The silent cry, can you hear us now?

The faces of Autism are our children and we love them. We work tirelessly to get what our children need. But you do not see the faces behind those Autistic children. For the most part we hide, trying to make sure it is our children that get the attention and the help they need.

No one expects an athlete to compete at his best if he does not rest and take care of his health. No one wants a doctor to preform an operation if he isn't well rested and in a healthy state of mind.  We spout things like if mama ain't happy ain't nobody happy. We say it for a reason, if mom or dad is not taking care of themselves how can they best take care of their children? What happens when taking care of your child is the very thing that causes you to neglect your health and well being? What if the care-taking of your child is so all consuming there is no rest or peace.

I am in a place now that I am able to meet my needs physically, emotionally, and spiritually. When Ike was young that was not the case. I was a mother I never thought I would be. Desperation, depression, and anger were my daily companions. But we do not talk of these things, they are ugly and uncomfortable. No one wants to know how often I lost control and screamed at my child or curled up on my bed while he watched hours of television because I couldn't be a mother one more minute. It is my weakness and my shame but also my truth. Parenting a child with Autism is hard.

I have been following closely the Kelli Stapleton case recently. If you don't know about it I invite you to look it up. You will find people willing to voice their opinions on both sides. I feel for this woman and her family who are in an impossible position. Why did no one notice she was at the end of her rope and help? Most importantly I am sitting back and watching. What is society going to do? They have been forced, for a moment, to hear the Autism caretaker's cries. Cries of frustration, helplessness, sorrow, determination and pleas. Many will look the other way and cast judgements. It is nothing new to us. But we live in hope that even a few will hear and help.

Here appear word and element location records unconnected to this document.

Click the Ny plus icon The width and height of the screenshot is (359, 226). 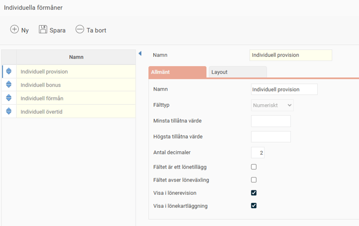coord(14,30)
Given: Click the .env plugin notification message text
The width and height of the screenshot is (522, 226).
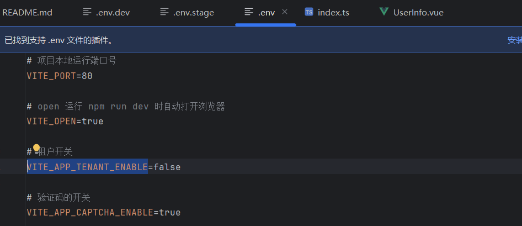Looking at the screenshot, I should pyautogui.click(x=58, y=40).
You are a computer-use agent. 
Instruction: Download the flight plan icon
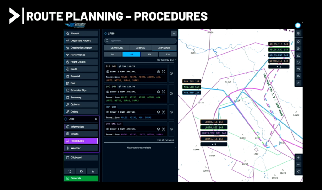point(92,171)
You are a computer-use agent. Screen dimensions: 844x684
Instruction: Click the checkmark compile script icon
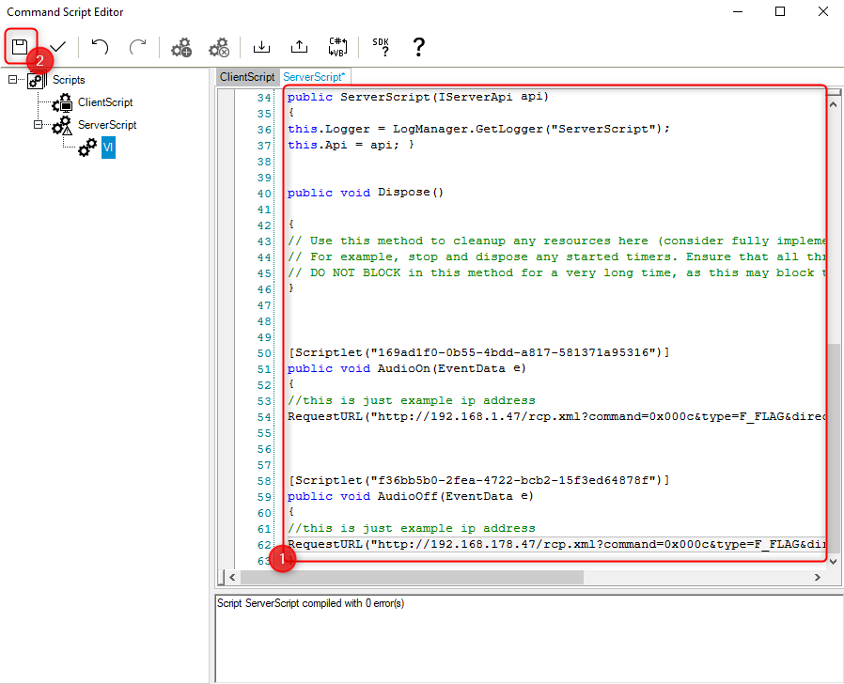click(x=58, y=46)
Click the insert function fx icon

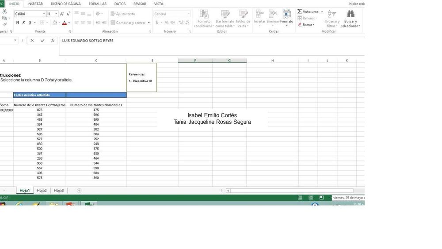(53, 41)
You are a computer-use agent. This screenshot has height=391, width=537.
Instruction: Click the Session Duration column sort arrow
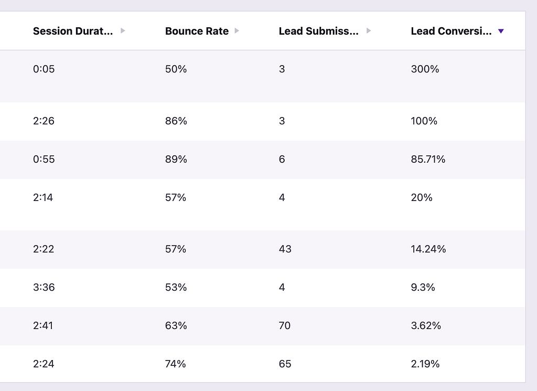pyautogui.click(x=123, y=31)
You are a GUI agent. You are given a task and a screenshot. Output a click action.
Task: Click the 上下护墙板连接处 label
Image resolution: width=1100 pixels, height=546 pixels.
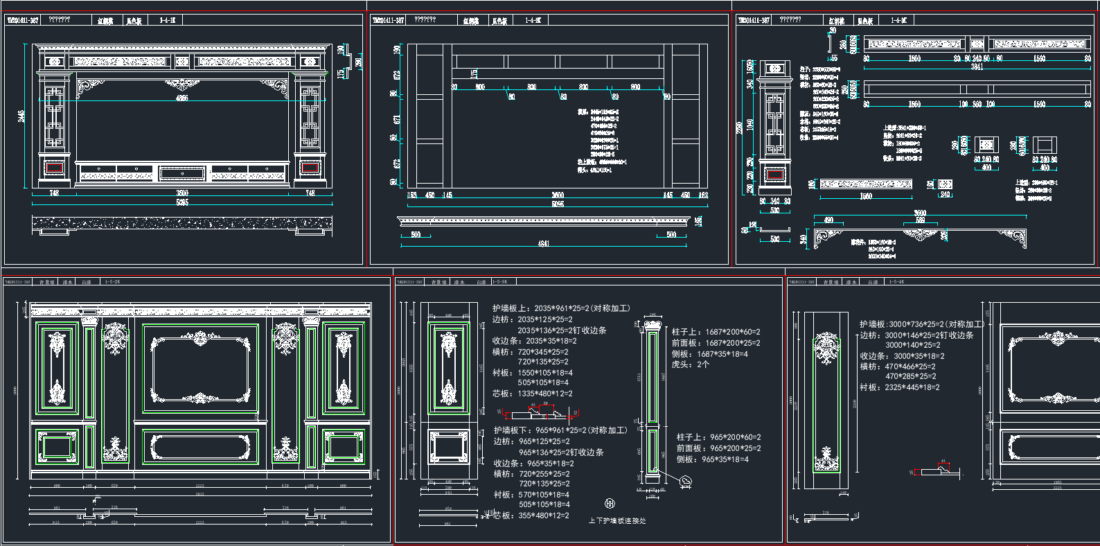point(617,520)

We had the same hopes and dreams for our children when they were born. We have had to let go of many of them but in the end the most important ones are the same. We want our children to be happy, to be accepted, and loved. We need help. We can't do this alone. This is our reality, the one we live with everyday.


Tuesday, September 2, 2014

Mistakes

I had the privelege to attend a lecture given by Temple Grandin last week. So many wonderful nuggets of life wisdom were shared. I was impressed with her ability to stand in front of a large crowd and without show of nervousness teach us profound truths she had learned in her life. I think the most comforting and profound wisdom conveyed to me personally was watching her and noticing all of the similarities she shares with my Ike. Looking at her gives me great hope for my son's future. I don't know anything more valuable than that for a parent.

While listening to a TED talk on making mistakes this morning an analogy was drawn to music. That playing a note that may not be in the song score or key that the group is playing can be seen as a mistake. The speaker challenged that it could also be seen as a missed opportunity. That the mistake did not happen when that particular note was played, but in the way the musicians responded to the note.

 They went on to play an example of both instances. Showing how when the band did not respond to the note and continued to play as usual or stopped it was awkward and the note stuck out. Then they showed what happened when the musicians welcomed the new note into their music and worked to adapt and blend with it.

Hearing the differences astounded me. The abrupt and awkward first example and then the new and interesting second example.  All I could think about were my children. My children are the notes that don't fit into the music as it is written. They are the F# in the key of C. But when trained musicians improvise and work my children into their piece it becomes something new, interesting, abnormally breath taking.

I've watched this happen. When an adult or child takes my children's abormalities and uses them as a strength it is awe inspiring to watch. It happens so rarely. Most of the time my children are the bad note in the song, even more glaring because many stop the song to point it out and ask it to be fixed. You can't fix an F#. It is what it is.

To those with F#'s that read this, find those that are willing to work a song around your child. It will be hard but the only way our children will see their real value is by surrounding them with musicians who can and will improvise.